Hauerwas actually said "God is killing the church, and we goddamn well deserve it!" but I've been thinking lately about how God is letting one of the larger shoots of this vine wither and die on its own. I wouldn't have understood that except for discovering Stanley Hauerwas years ago: it was in a college class on modern Christian thinkers that I read his books Resident Aliens and Unleashing the Scripture. I'd only been a Christian for a little less than a year at that point, after a lifetime of being told what Christianity was by people who didn't understand what it was about at all. Hauerwas and other theologians forced me to reconsider everything that I'd come to to accept about this faith, compelling me to take nothing at face value, especially if it was something that man insisted upon. From that time on my growth in Christ has depended upon actively crucifying my own understanding of things so that His truth, whatever it may be and regardless of how I desire to accept it, might take precedence in my life. I want to progress as a Christian according to His will, not my own. Certainly not what any number of "Christians" who make spectacles of themselves would have me become.

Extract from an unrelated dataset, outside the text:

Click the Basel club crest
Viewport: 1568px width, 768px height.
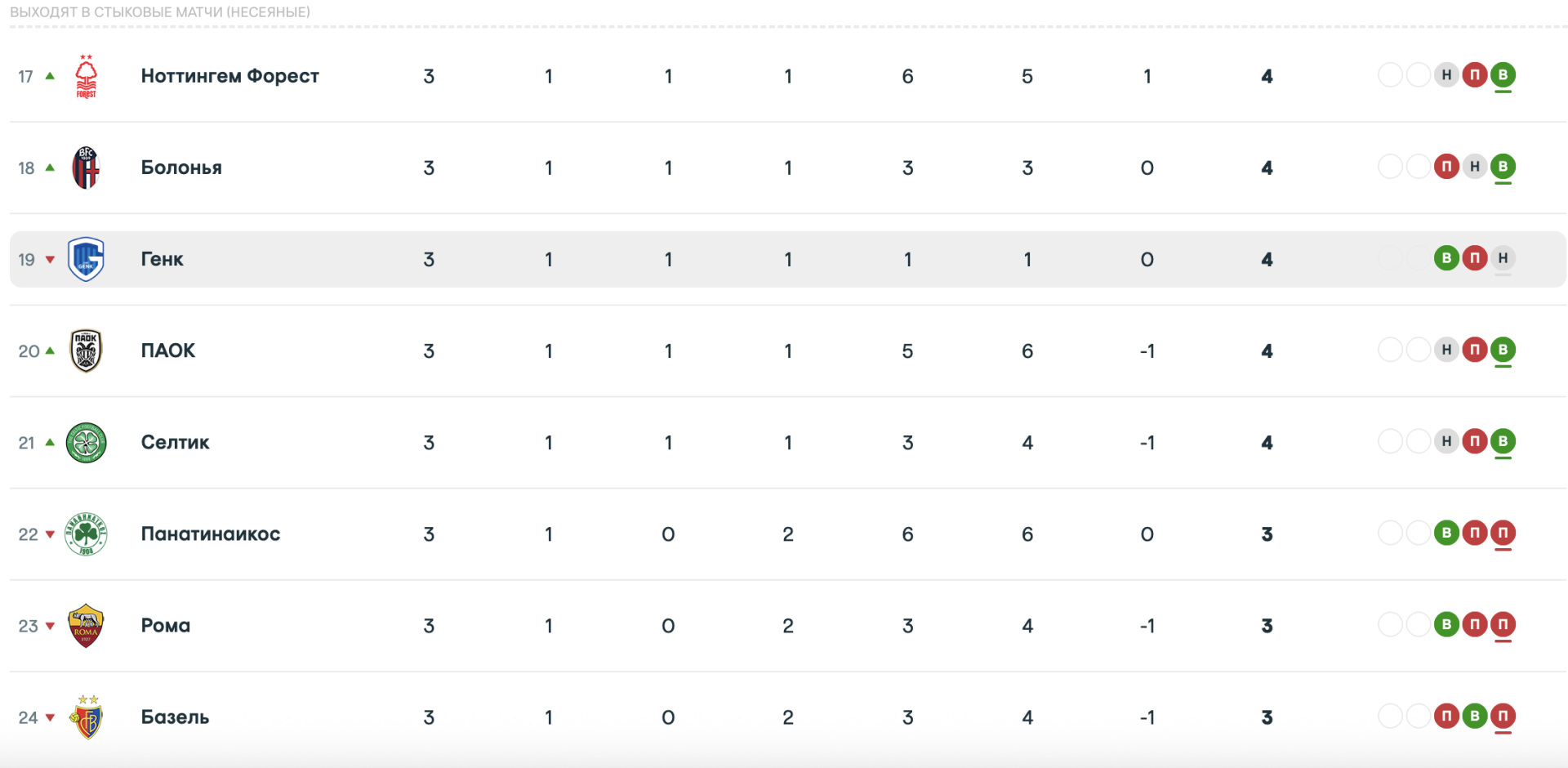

To wit: Christians in America are a decadent and lazy lot that - with very few exceptions - have no notion whatsoever about what it means to REALLY surrender all to God's will. I know: no one can do that perfectly. I sure as Hell can't. But most Christians in the "civilized" world and America in particular don't even give a flying rat's butt about yielding anything to Christ at all! The institution of the church in America is a flaccid, useless organ that does little about the malignancy beneath this country's boastful veneer: heck, if anything complacent Christians are helping to spread it.

You know what scares me? That so many Christians in America don't give a damn about the freedom that Christ died to give them. They don't want to think for themselves. They fear being apart from the comfortable patterns of this world. Fercryinoutloud, most "evangelicals" can't even THINK on their own enough to NOT vote for whoever it is that their "Christian leaders" and the Republican party put before them. These people aren't worthy of being considered American citizens... and much less bold witnesses for Christ. You don't show much boldness by letting your personal character get raped without lubricant while Jerry Falwell tells you to lay back and enjoy it 'cuz yer assailant can be forgiven since he's got an "R" or a "W" stamped on his forehead.

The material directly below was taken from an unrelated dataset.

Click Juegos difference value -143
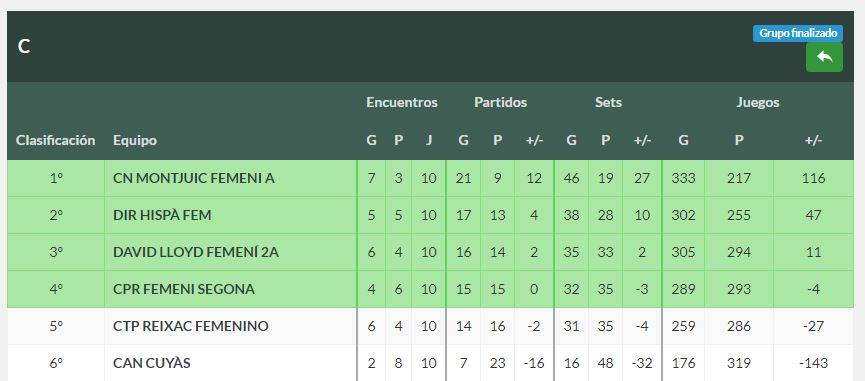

The church institution dying in America? Let it die. Let this country die with it too. It was only really alive so long as it had a humbleness before God fueling her vitality: minus that, it's as when Jesus said that salt which loses its taste is useless. Why should we keep propping it up with desperate measures that trash the Constitution and destroy our freedoms? I mean how the Hell do I, as a Christian and a patriot, dare be persuaded that this nation's current state is anything comparable to what our fathers fought and died for?

I can't because it ain't. I'd rather see America die an honest death than let her linger in indignity on life support. Come to think of it, now's as good a time as any - I'd even say it's downright obligatory - for a Christian guy who's been labelled a "conservative" by most to take an American flag and burn it to cinders. Hey, why not? It's just a piece of cloth, after all. It doesn't really stand for anything. Not anything worth putting into routine practice, anyway.

Don't think that the thought of publically burning the American flag hasn't crossed my mind lately. 'Twould be my own protest against nationalism. That's not protesting "patriotism" folks, and we need to differentiate here. Real patriots are children who are too ashamed to simply do nothing while an alcoholic parent drinks himself and his family to ruin: they're gonna tell that parent how bad he's become, no matter how much it hurts doing so. Nationalists are the kids who help themselves to Daddy's bottle while he's passed out in a stupor. They don't CARE if he gets better, or even WANT him to: it's their way of controlling and exploiting him.

Nationalists are the ones who've created a bastardized Christianity where both God and State demand our unquestioning loyalty. And unfortunately, it's this damnable syncresis that "has the reins" of American government right now. Patriots - the true patriots - will be the ones who contest this. They will condemn the dogma that the President of the United States, the Congress and the courts are divinely anointed to be over the people, as though they were priests acting on our behalf. Bullcrap to that: God gave authority over this country to We the People, not to a would-be Caesar and his court of patricians. And the common citizen owes not any man, or political party, or judicial decree any allegiance or respect in the slightest, when those things violate the authority that God has set.

Ya see, we as Christians in America used to understand that. Back when we were a free country. Back when we were free because we generally did let God have sovereignty over our individual lives. Then we chose to let the state have the sovereignty instead. We relegated God to second place or no place at all... and incrementally found ourselves a slave race for benefit of contemptible men.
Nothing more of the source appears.